Although current politicians and finance ministers are reluctant to admit it, a large and growing trade deficit will have eventual economic ramifications. The simple fact is that each year Britain runs a trade deficit, it loses money through trade. A trade deficit of £84.3 billion means that foreign companies made £84.3 billion more selling goods to Britons than Britons made selling goods overseas. Historically, such high trade deficits are usually found in Second and Third World economies—not in the industrialized First World.
Often, such a massive trade deficit results in a weaker currency and higher import prices for British consumers. In this case, however, the pound has been the lucky beneficiary of a U.S. dollar sell-off in which other European Union nations have diversified into British pounds. But don’t expect pound strength to be indefinite; as long as the trade deficit continues, the pound will come under pressure—as will the savings accounts of British consumers.
And as more and more British companies are taken over by foreign interests, the greater the potential for profits and dividends earned on operations to be repatriated overseas as opposed to being reinvested in Britain.

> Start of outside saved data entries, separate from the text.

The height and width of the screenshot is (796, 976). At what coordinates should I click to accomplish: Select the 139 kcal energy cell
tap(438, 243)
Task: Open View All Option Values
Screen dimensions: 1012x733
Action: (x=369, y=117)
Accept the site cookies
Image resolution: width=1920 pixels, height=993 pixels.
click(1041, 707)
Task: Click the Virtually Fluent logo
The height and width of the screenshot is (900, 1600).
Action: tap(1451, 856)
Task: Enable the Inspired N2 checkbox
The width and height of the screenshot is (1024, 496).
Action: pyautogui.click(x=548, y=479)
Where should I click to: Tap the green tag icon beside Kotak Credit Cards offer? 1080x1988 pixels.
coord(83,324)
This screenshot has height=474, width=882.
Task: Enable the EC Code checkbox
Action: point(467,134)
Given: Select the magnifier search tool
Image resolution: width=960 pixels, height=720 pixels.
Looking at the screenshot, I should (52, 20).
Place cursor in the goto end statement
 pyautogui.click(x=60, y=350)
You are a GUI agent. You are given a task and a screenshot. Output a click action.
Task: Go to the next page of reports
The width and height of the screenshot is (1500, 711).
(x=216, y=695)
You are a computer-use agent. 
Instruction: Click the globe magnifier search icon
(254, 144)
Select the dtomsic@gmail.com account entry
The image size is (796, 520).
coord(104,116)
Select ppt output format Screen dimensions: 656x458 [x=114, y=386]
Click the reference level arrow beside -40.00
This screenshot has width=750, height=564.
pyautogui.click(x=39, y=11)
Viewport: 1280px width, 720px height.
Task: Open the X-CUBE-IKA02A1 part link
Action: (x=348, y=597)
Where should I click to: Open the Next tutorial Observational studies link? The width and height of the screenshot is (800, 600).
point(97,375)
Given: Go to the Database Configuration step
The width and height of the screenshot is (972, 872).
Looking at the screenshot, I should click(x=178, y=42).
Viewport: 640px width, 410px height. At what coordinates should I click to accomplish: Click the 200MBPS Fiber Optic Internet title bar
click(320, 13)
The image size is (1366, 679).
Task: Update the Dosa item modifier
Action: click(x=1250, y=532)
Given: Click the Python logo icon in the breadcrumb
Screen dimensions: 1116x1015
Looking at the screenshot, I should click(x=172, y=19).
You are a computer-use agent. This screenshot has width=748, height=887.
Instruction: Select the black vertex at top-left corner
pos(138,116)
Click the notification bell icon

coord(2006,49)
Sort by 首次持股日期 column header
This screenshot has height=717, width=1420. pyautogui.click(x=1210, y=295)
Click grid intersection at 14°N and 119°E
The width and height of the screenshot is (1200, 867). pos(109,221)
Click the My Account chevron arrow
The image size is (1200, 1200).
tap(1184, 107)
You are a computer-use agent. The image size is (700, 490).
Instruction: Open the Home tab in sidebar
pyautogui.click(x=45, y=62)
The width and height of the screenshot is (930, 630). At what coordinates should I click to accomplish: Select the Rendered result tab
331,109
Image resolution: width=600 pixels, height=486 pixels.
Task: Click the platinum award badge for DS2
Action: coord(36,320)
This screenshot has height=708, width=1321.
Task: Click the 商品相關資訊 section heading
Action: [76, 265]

Both the record-high trade deficit and the record foreign takeovers of British companies are symptoms of a rapid economic transformation occurring in Britain. As The Business put it, “[They] both reflect the profound change in the UK economy from manufacturing to services …. The UK has had a deficit in goods trade for most of the past 30 years. Its size and persistence is testimony to the epochal shift of manufacturing plants from the industrialized West to the low-cost economies of the East and South” (February 14).
An economy increasingly owned and controlled by foreign interests that is simultaneously hemorrhaging billions of pounds per year in trade is a big cause for concern. How much longer can Britain’s economy bleed?